Goal
Turn the records into a numbered list, starting with the line that contains "The image size is (1288, 924)." and going on through the line that contains "Action: [x=848, y=352]", with blank lines dropped. Leave the pictures out of your list.

Material supplied
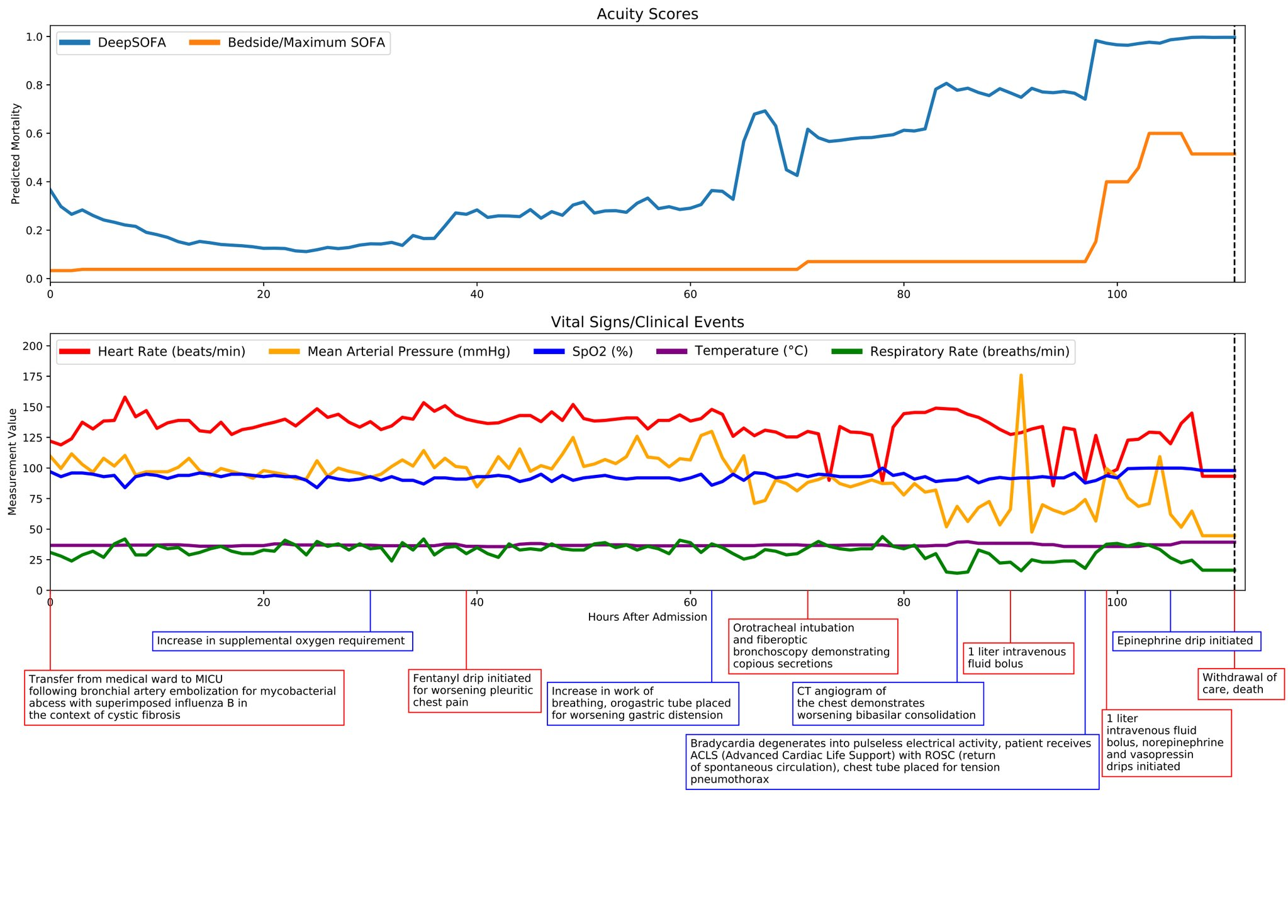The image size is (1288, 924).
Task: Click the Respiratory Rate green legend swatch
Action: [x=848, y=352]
* * *
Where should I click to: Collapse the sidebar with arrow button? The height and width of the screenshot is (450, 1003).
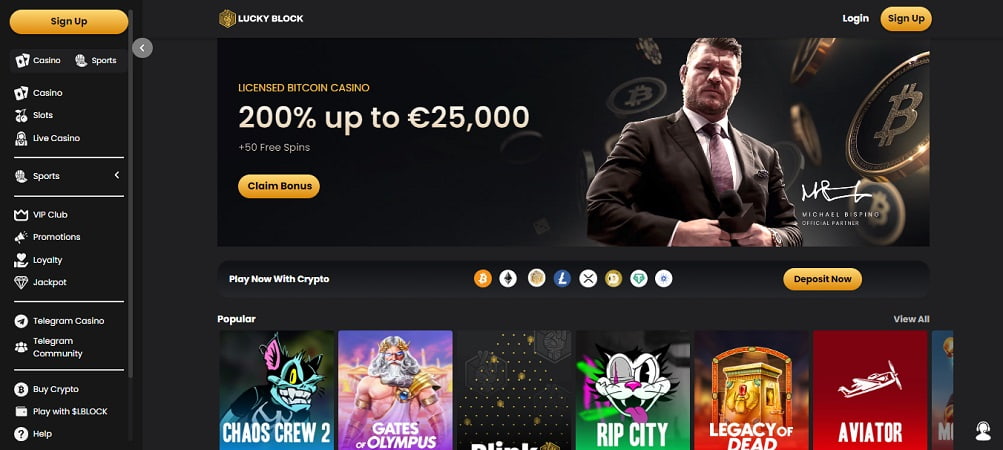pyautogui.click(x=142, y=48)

Exercise response
1. The image size is (1288, 924).
2. Task: Click the Respiratory Rate green legend swatch
3. Action: [x=848, y=352]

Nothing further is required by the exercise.